Gleichwohl lassen die Recherchen des internationalen Journalisten-Verbundes bereits jetzt schwerlich einen anderen Schluss zu als den, dass der Transfer von Vermögenswerten in Steueroasen in zahlreichen Fällen zum Zwecke der systematischen Steuerhinterziehung oder Geldwäsche erfolgt ist. Die intensive öffentliche Diskussion, die wir derzeit um das Thema führen, zeigt, dass es nicht nur um entgangene öffentliche Einnahmen geht, die wir in unserem Bildungssystem und an vielen anderen Stellen dringend benötigen.

Es geht um Steuergerechtigkeit auf der Ebene des Vollzugs unserer Steuergesetze, es geht um das Vertrauen in die Wirksamkeit des Rechtsstaats und - letztlich und endlich - um den sozialen Zusammenhalt in unserer Gesellschaft und die Stabilität unseres Gemeinwesens.

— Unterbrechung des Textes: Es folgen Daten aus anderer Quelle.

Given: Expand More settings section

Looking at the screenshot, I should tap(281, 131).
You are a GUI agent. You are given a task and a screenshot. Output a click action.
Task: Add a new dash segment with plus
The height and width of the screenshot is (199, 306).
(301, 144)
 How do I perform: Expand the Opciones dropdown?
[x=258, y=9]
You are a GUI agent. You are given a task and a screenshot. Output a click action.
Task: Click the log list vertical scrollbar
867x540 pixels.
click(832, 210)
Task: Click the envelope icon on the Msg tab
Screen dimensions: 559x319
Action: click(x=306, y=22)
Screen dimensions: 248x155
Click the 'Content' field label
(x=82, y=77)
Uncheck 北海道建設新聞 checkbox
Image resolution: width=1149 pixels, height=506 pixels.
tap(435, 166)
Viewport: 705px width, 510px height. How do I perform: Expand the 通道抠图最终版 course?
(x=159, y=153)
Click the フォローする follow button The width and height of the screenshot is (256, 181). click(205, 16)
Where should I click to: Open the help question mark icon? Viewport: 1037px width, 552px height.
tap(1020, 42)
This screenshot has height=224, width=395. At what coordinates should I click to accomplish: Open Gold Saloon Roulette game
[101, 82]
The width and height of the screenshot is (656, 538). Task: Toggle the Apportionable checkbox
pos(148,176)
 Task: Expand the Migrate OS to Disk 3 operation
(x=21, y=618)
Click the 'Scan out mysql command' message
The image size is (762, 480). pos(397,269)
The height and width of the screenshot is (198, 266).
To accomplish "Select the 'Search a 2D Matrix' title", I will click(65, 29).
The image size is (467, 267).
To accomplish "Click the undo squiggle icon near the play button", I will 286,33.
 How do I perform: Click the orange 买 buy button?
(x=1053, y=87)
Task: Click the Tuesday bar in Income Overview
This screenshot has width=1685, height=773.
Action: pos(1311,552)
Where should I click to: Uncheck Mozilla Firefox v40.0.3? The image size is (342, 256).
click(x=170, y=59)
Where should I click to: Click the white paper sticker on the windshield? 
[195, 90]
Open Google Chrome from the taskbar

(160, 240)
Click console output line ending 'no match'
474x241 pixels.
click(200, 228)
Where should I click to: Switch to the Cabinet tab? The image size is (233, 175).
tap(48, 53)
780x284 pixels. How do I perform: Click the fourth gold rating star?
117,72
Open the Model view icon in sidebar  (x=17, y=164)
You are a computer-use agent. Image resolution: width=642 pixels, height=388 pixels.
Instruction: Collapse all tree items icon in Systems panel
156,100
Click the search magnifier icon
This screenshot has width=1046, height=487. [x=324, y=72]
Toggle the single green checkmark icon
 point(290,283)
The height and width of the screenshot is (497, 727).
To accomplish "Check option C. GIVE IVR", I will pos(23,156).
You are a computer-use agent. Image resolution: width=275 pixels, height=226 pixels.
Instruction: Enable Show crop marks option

Darum dürfen wir bei unseren Bemühungen, diese Form der Steuerhinterziehung zu bekämpfen, nicht nachlassen. Vermessen wäre die Vorstellung, sie alsbald ganz unterbinden zu können.

Dazu ist derzeit für zu viele Staaten außerhalb oder am Rande der internationalen Gemeinschaft offenbar die Versuchung noch allzu groß, sich Begüterten aus aller Welt als Steueroase anzudienen. Töricht wäre es aber, den Kampf wegen seiner angeblichen Aussichtslosigkeit nur halbherzig zu führen. Dazu muss man sich nur vor Augen halten, was in den letzten drei, vier Jahren alles erreicht worden und in Bewegung gekommen ist. Bei uns in Deutschland (Stichwort: Steuer-CD`s!), in Europa und weit darüber hinaus. Ferner gilt hier: Auch Teil-Erfolge sind Erfolge! Wenn es uns nämlich gelingt, immer mehr Staaten in den Informationsaustausch und in andere Kooperationen einzubeziehen, bleiben für Vermögensverlagerungen bald nur noch Standorte übrig, in denen aufgrund politischer Instabilität oder prekärer Rechtsstaatlichkeit der Verlust des Kapitals droht. Das wird viele abschrecken und zu der Erkenntnis führen, dass die Erfüllung der Steuerpflicht gegenüber dem Vermögenstransfer das kleinere Übel ist.

Meine Damen und Herren,
unser Entschließungsantrag greift den Beschluss der letzten Finanzministerkonferenz auf, den wir in einer ersten Reaktion auf die Panama Papers erfreulicherweise im 16:0-Konsens gefasst haben. Mit der heutigen Einbringung verfolgt die Niedersächsische Landesregierung die darin formulierten Ziele weiter und wirbt um eine neuerlich breite Zustimmung auch in diesem Hause. Wir wollen unser Instrumentarium sichten und im Bereich der Gesetzgebung wie auch im Arsenal des Verwaltungsvollzugs alles auf den Prüfstand stellen, was uns hilft, Steueroasen auszutrocknen, Steuerhinterziehern und Geldwäschern samt ihren Helfern das Handwerk zu legen, aggressive Steuergestaltungen zurückzudrängen und Steuerdumping zu verhindern. Dabei ist unsere Leitlinie, in der Wahl der Mittel strikt rechtsstaatlich zu bleiben und uns auf die Dinge zu konzentrieren, die uns tatsächlich weiterbringen.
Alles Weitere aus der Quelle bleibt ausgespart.